Previous breakup experiments have been carried out at laboratory pressures (∼100 kPa). However, raindrop interactions mainly take place higher up in the atmosphere, even in the supercooled part of a cloud where drops can be initiated by shedding from hailstones. Thus, 50 kPa, corresponding to a height of ∼5.5 km in the atmosphere at a temperature of ∼−20°C, was selected to bracket the region of interest for rain. Six drop pairs were studied at 50 kPa and laboratory temperature (∼20°C), one of them with reduced surface tension.

The apparatus consists of drop-producing nozzles, acceleration systems, deflectors, a timing and selection control, a pressure regulator, and a photographic unit, mostly set up in a low-pressure chamber. After acceleration to terminal speed, a smaller drop is blown into the path of the larger one while an electronic timing system selects suitable drop pairs that may collide, thereby triggering eight subsequent flashes with a frequency of up to 100 kHz. The results are displayed in terms of a normalized fragment probability per size bin, ready for parameterization in the Part II of this paper.

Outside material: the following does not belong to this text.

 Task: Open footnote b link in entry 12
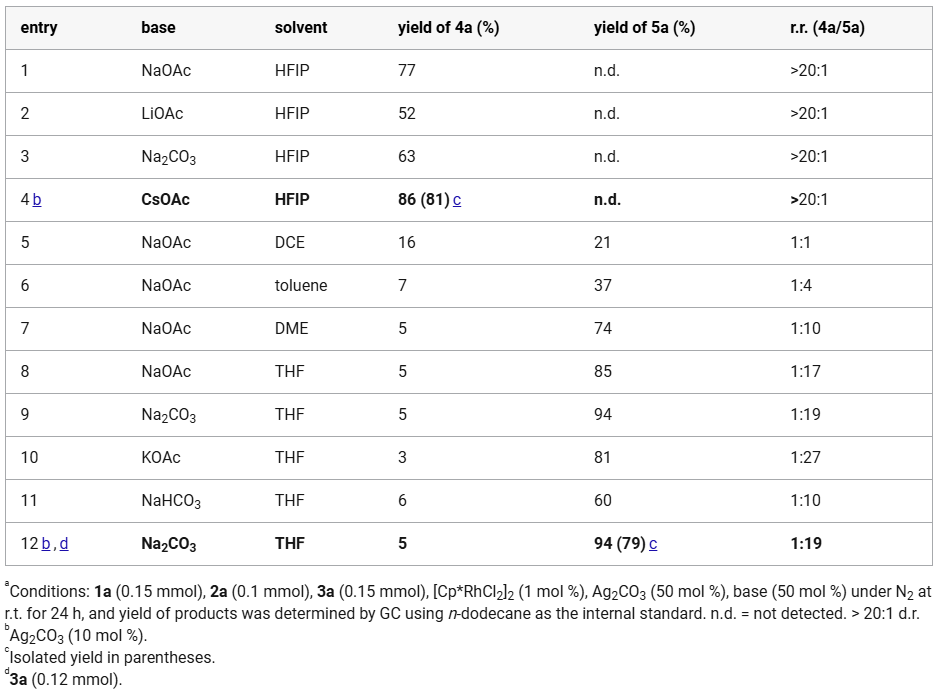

Five drop pairs were studied in 772 individual events. Overall, 51% resulted in filament breakup, 22% in sheet breakup, 7% in disk breakup, and 20% ended in coalescence. No bag breakups were observed. When compared to the 100-kPa results, the fragment numbers increased at large collision kinetic energies (CKEs) by factors of between 2.64 and 4.37 with pressure decreasing from 100 to 50 kPa, and they remained unchanged at low CKE. Detailed diagrams and tables show the results for the different drop pairs and collision categories. Increasing the sensitivity of the optical measurements from 0.05 to 0.01 cm increased the number of recognized fragments by factors up to 4.4, but only for the two higher-CKE cases. The higher resolution did not increase the fragment numbers detected in the lower-CKE range.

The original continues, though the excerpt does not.